= Patrick K. Collins =

Irish-born rugby union player and coach

Patrick K. Collins (born 12 September 1977 in Dublin, Ireland) is the current Assistant Head Coach at Greystones RFC in A.I.B League/Division 2. His previous role was as Youth Development Coach with Munster Rugby. He was appointed to the position in 2006 and worked primarily with the elite age grade players on the Munster Rugby Academy.

==Career==
Collins was educated at Plymouth College, Devon, and graduated from Surrey University, Surrey (BSc in Sports Science) and at the University of Exeter (Postgraduate Education Diploma). He is a qualified P.E. teacher and has been a former Master at St. Edward's School, Oxford, England, where he was assistant to future England 7s coach Ben Ryan.

He was Head of Boys Sport at Wells Cathedral School, Somerset, England, and as Director of Sport/Rugby at Glenstal Abbey School, County Limerick. While at Glenstal, Collins delivered the two most successful seasons in the history of the school with notable success in both the Senior and Junior Munster Schools Cups and success in the Gold Coast Rugby Festival in Australia. After his success at Glenstal, Collins became sports Co-ordinator at Sandford Park School in Ranelagh, Dublin. He is currently Sports Co-ordinator at Wesley College, Dublin.

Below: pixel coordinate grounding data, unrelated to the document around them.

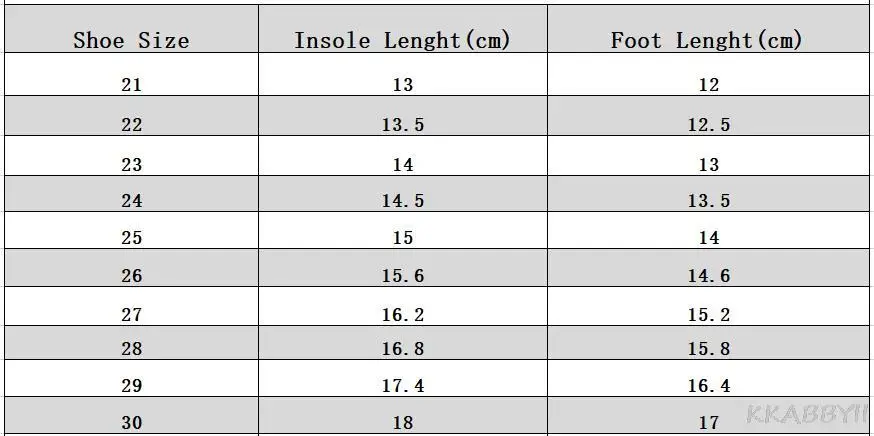This screenshot has height=436, width=874.
Task: Select shoe size 21 cell
Action: [x=131, y=85]
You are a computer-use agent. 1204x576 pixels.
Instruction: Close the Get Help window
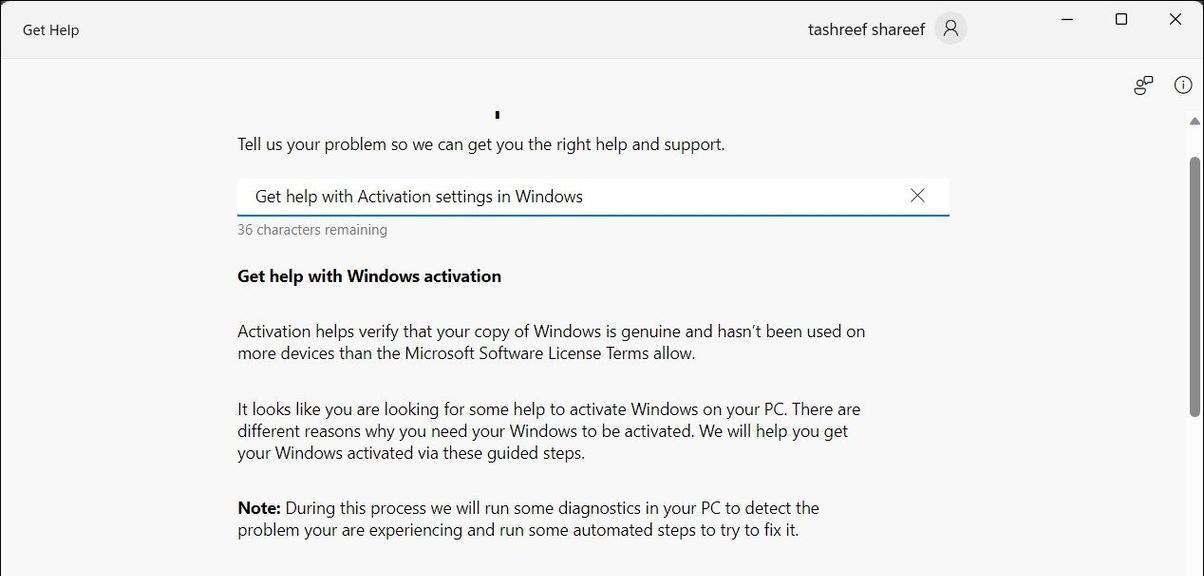(1175, 19)
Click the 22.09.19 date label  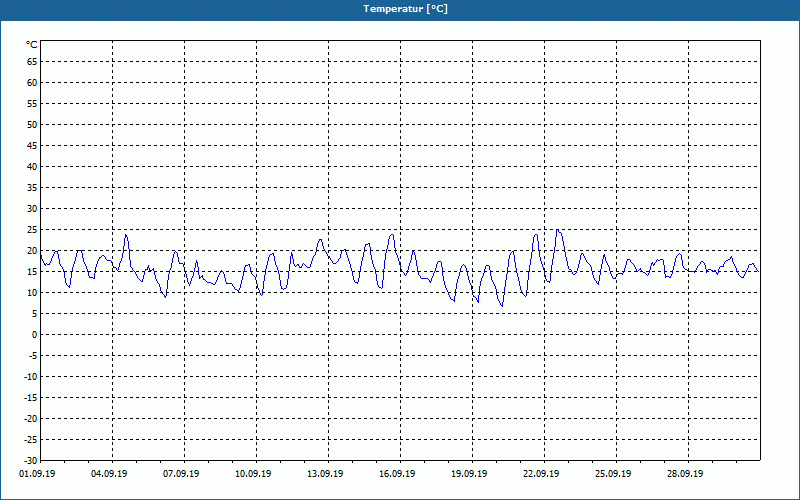pos(541,474)
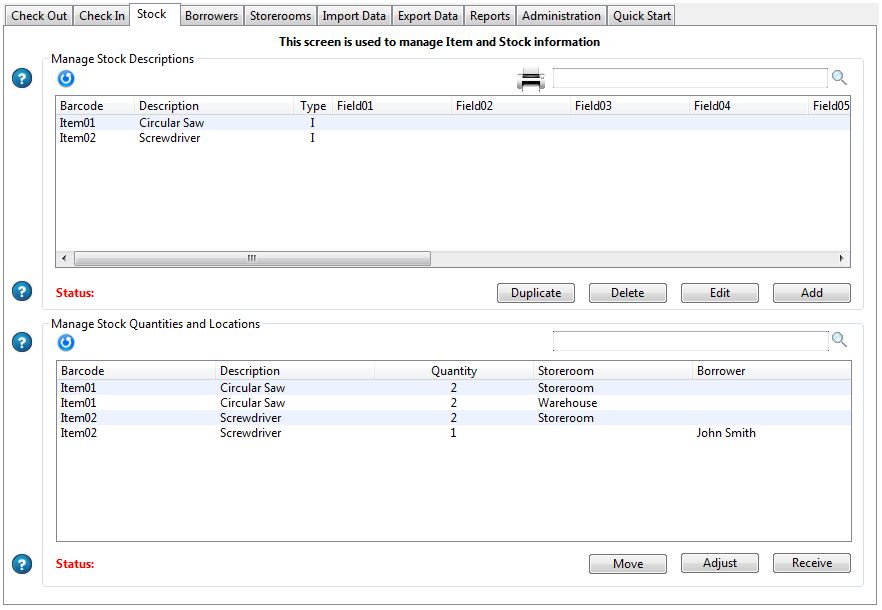Click search magnifier in Stock Descriptions panel

(839, 78)
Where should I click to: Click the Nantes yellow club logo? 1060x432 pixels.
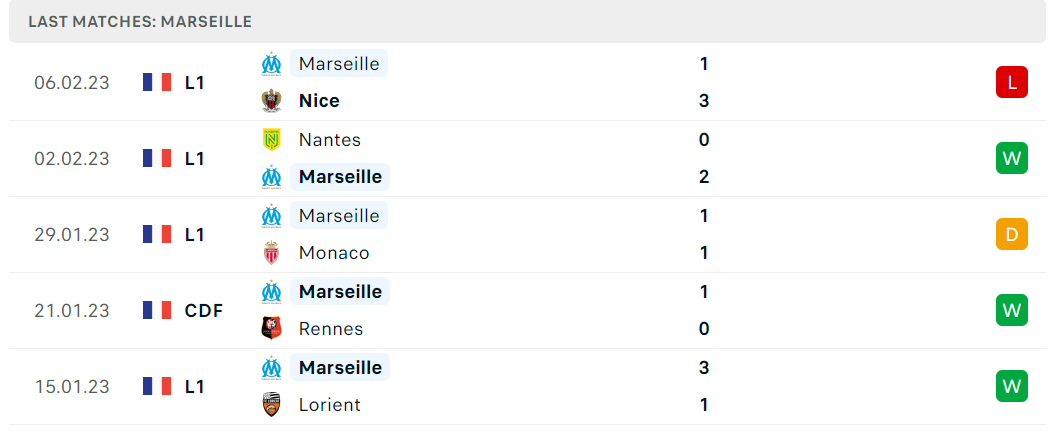coord(271,140)
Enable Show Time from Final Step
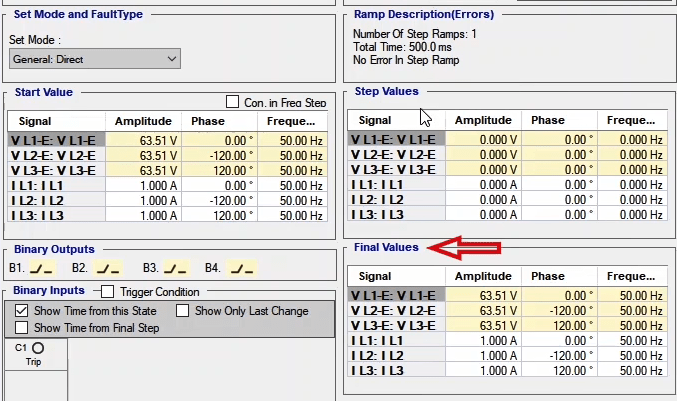Screen dimensions: 677x401 (22, 327)
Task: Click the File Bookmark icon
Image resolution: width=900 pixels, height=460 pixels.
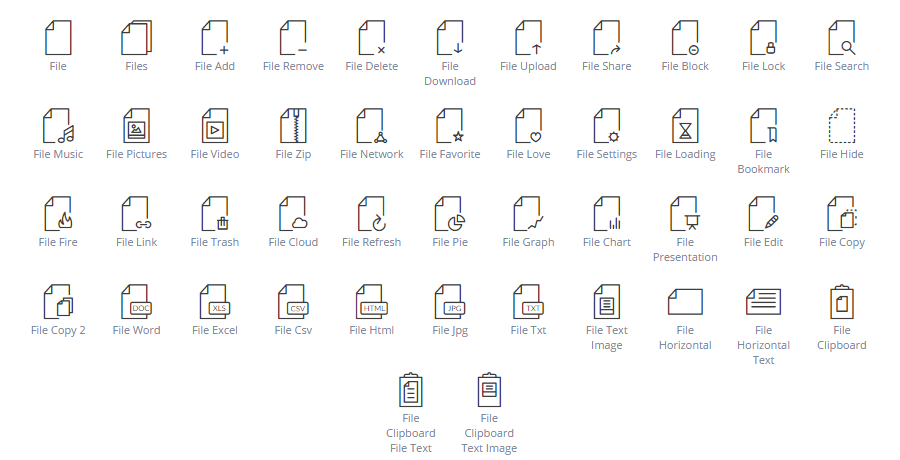Action: (763, 126)
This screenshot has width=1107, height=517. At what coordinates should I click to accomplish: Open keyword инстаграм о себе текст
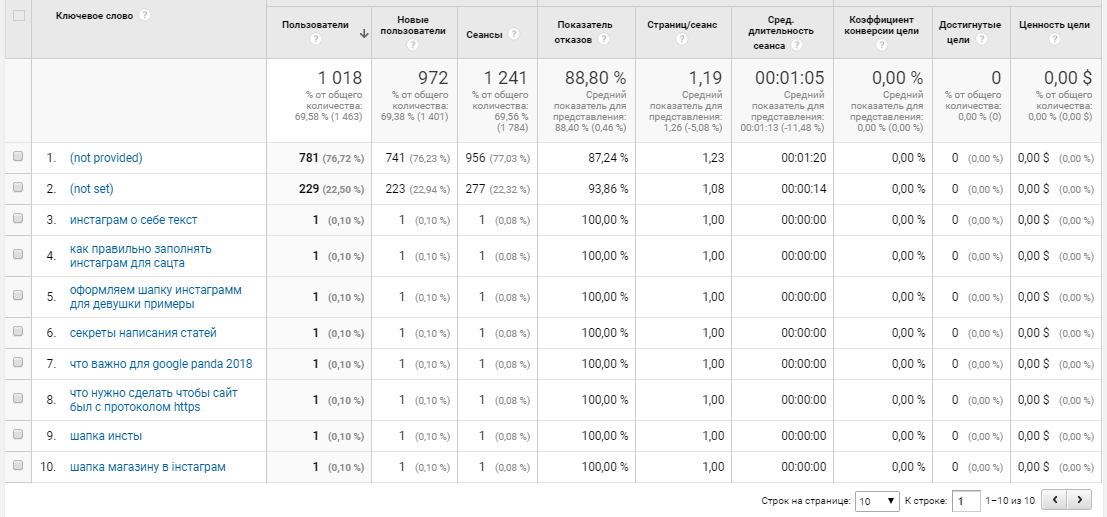coord(133,220)
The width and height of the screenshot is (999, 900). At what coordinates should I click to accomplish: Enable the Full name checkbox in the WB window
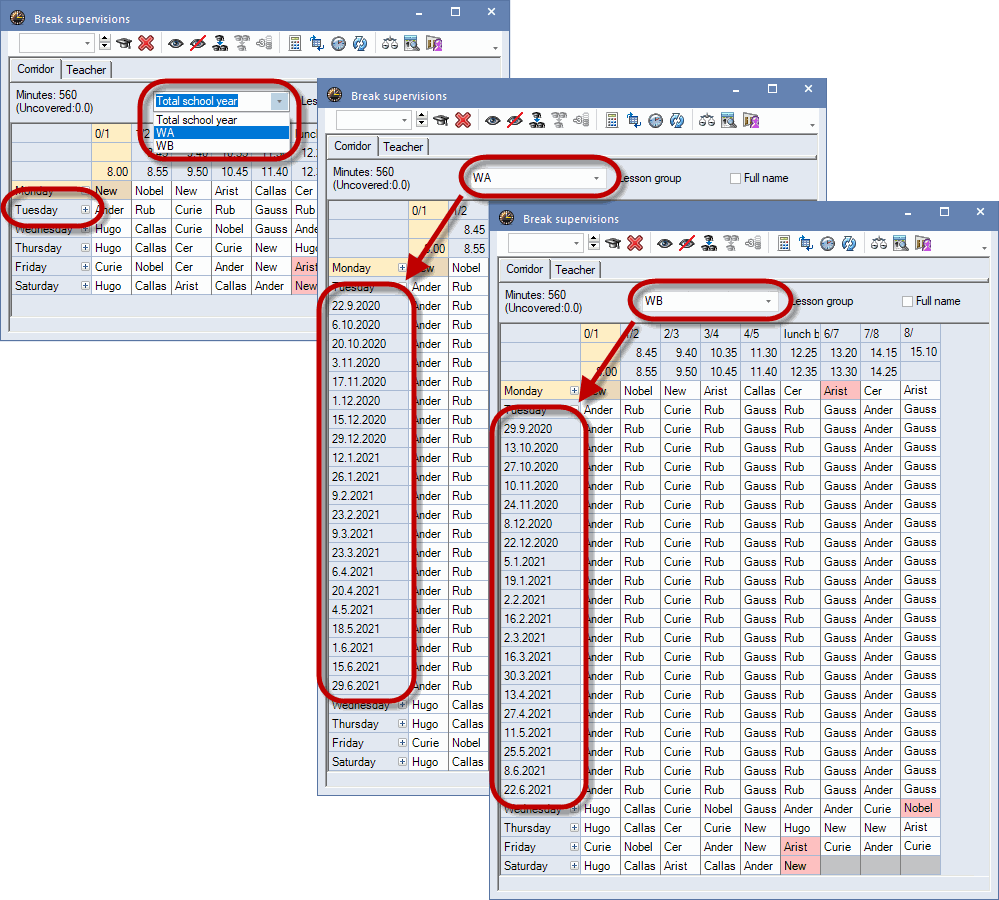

As a player, he played club rugby in England with Plymouth Albion and Exeter Chiefs (both in National Division 1), before signing with London Irish in 1999 until a serious knee injury damaging both his cruciate and medial ligaments and shattering his patella (kneecap) ended his playing career. He entered coaching as a result of his injury and soon found success with various school boy and county age group teams. Patrick was appointed as Backs Coach to the Irish Exiles, and coached many players who have progressed to full international honors. With the London-based Exiles, Collins became Head Coach of the U18's and coached them to successful "inter-pro" performances against the home provinces in 2003, 2004 and 2005.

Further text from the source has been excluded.